— START Material shown —
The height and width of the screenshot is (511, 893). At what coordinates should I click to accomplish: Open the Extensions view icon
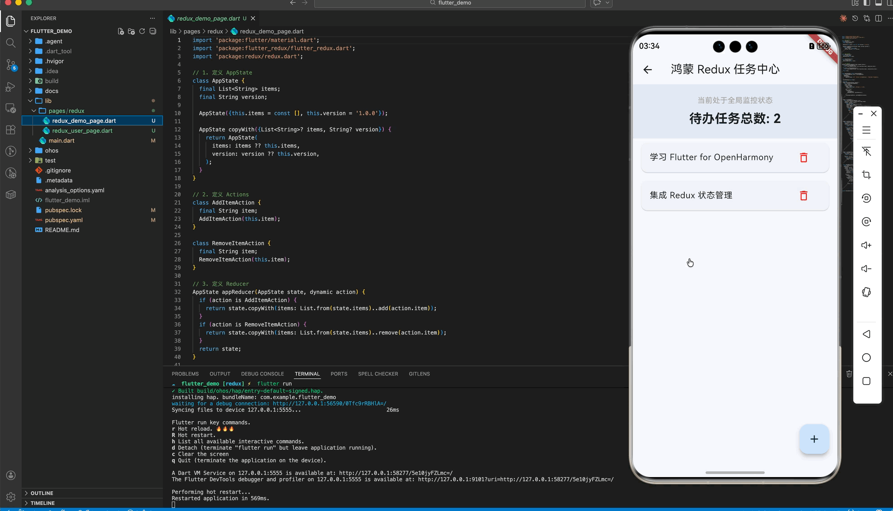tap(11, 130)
— END Material shown —
— START Material shown —
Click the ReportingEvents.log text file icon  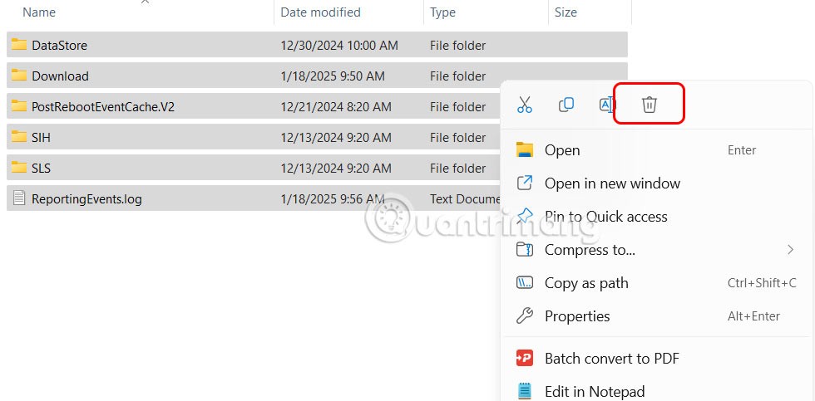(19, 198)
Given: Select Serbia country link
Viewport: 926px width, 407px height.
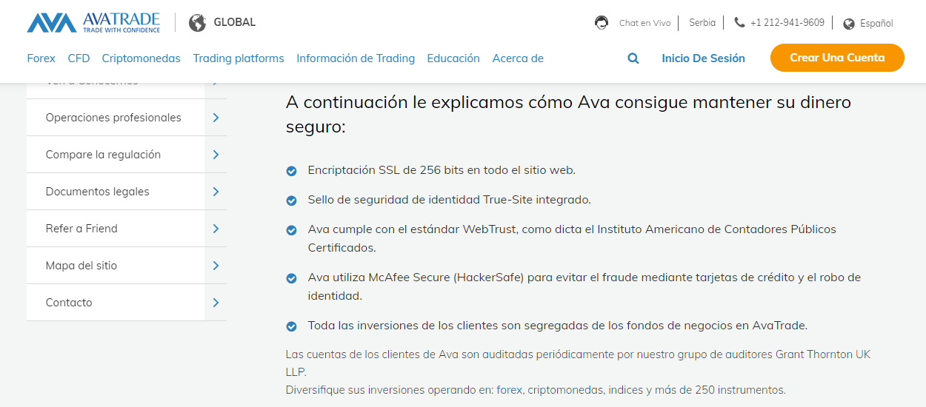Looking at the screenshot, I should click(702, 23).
— END Material shown —
■ Problem description ■
Write out everything from the line containing "The height and" down to the line containing "tap(11, 130)", both of those lines included, and leave the pictures out.

■ Response ■
The height and width of the screenshot is (511, 893). At what coordinates should I click to accomplish: Open the Extensions view icon
tap(11, 130)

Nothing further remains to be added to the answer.